What's your favorite expedition meal? I like to eat foods that I won't be able to get while on the trip. Fresh fruits and veggies are what I stock up on.

What the first thing you look forward to doing after a long expedition? I first look for a long hot shower. Then I head straight for food. French fries are what I am typically after.

How do you balance your training schedule with your "real" job? My real job is Mountain Guiding. This can really disrupt my training schedule. Traveling and days in the field keep me off my routine. I keep myself on a fairly regimented training schedule whenever I am home and around the gym. My approach is to keep this training schedule realistic so that I can stick to it week after week.

Do you have any pre-expedition rituals? I just try to do the same thing as I always do, listen to some "booty quake music", relax and have fun. If I can stay calm and focused then I can climb as if it is any old day. It also helps that the other competitors are out to have fun, so the overall mood of the day is light and positive. No one is out for blood, and every one jokes around. It's a great community of competitors.

In 10 years I hope to be… Happy, healthy and climbing harder than I am now.

Six-word bio: Climber, mountain guide, motivator and humorist.

When singing karaoke, what song do you sing to bring down the house? "Carwash", I rock that song!

What music gets you fired up? I call it Booty Quake. This is any music that makes your ass move.

If you were a super hero, who would you be? When I was a kid, I thought anyone could grow up to be a super hero. I thought it was an occupation you could choose to do. I am currently looking into this.

Ouray Mixed Climbing Competition, women division, Ouray Colorado - First Place 2011, 2009; Second Place 2012, 2007; Third pace 2010
Teva Winter Games, women's Division, February 2012, Vail Colorado - First Place
6 first Ascents in Iceland, on waterfall ice lines WI5-WI5+
3 first Ascents in Cody Wyoming, waterfall ice lines WI3-WI4+
Red point Gold Line M10, Posers Lounge, Ouray Colorado
Fred Hutchinson Cancer Research Center Expedition to the Fairweather Range, June 2008

Catch up with Dawn on:

2013 Bryan Gilmore

Bryan Gilmore has been climbing for over 20 years and still loves it. While not out scrambling in the hills with friends, he spends his days exposing his 4 year old daughter to the wonders of playing outside.

2012 Josh Wharton

I learned to climb as an impressionable teenager in a very traditional way. Unlike many of today's young climbers I never climbed in a gym, and spent most of my early years toproping and wobbling my way up easy trad climbs in New England. When I moved to Boulder, Colorado in 1997 I fell in love with climbing in earnest and have been hooked ever since.

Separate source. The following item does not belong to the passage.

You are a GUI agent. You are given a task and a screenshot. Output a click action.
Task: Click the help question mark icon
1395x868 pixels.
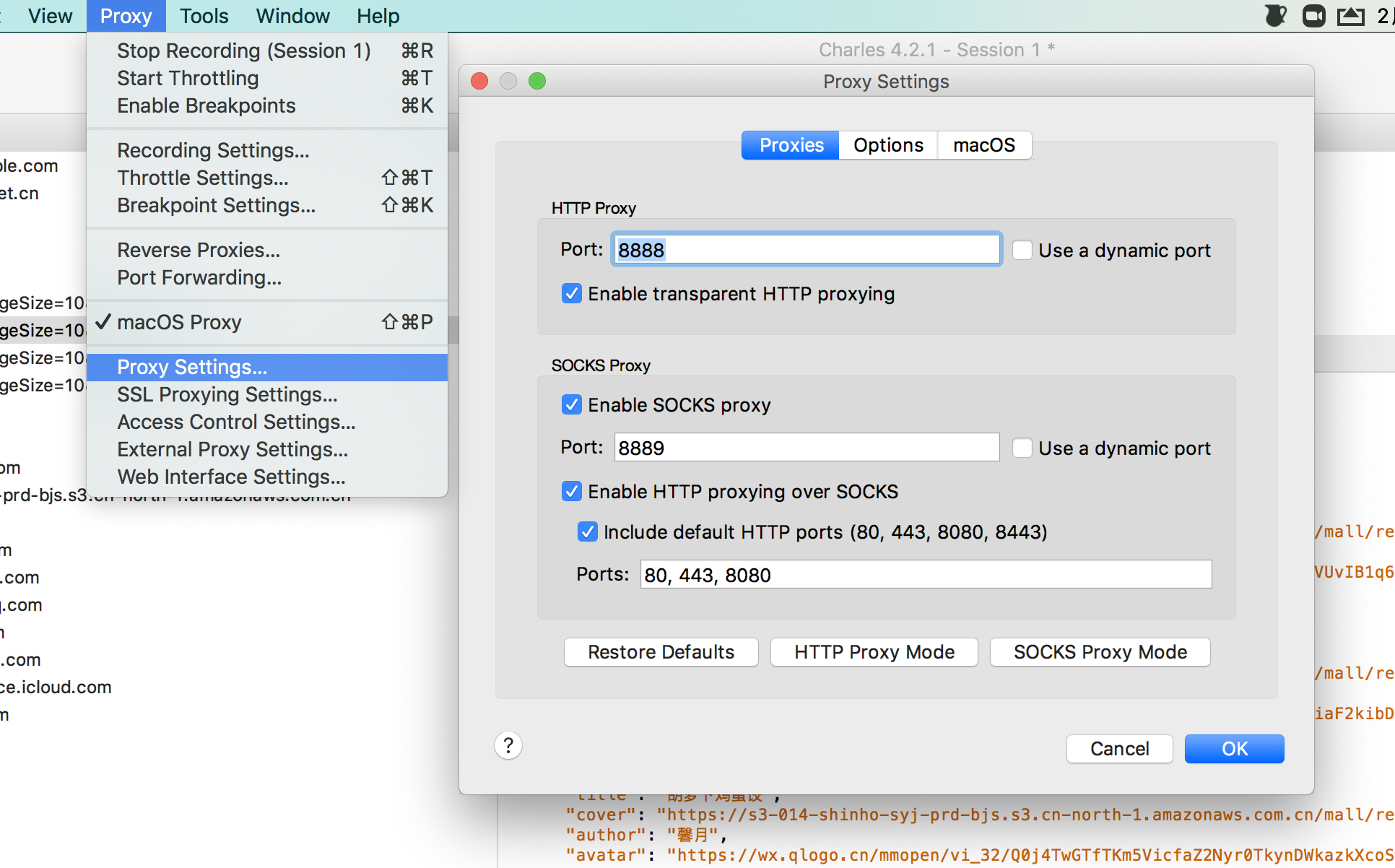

Although I love all aspects of the sport, alpine climbing has been my primary passion. I'm most proud of the climbs that required a special effort from me and my partners; be it a willingness to take big risks, train hard, or make some major sacrifice in our lives. There are many climbs that have forged strong memories over the years, particularly those with friends that are now gone, but some of the climbs that stand out for me are:

The first ascent of The Flame in Pakistan with Brian McMahon; a very committing climb given our collective experience and skill level at the time. We completed the climb in alpine style, after 40 stormy days alone on the Trango Glacier during the post-9/11 summer of 2002.

The first ascent of the Azeem Ridge on Great Trango Tower with Kelly Cordes. 48 hours without water, and some difficult climbing at 20,000 feet, opened my mind to how far things could be pushed.

Winning the Ouray Ice Festival Mixed Climbing Competition in 2009, 2010, and 2011. Especially in 2011, as I had broken my back and arms just six months prior to the event. Participating in Ouray has pushed me to learn a new aspect of the sport, and taught me how to train hard.

In the future I hope to chase the climbing dreams that inspire me, be them a 10 foot boulder problem or a 10,000 foot alpine face, and to continue to live a rewarding and happy life.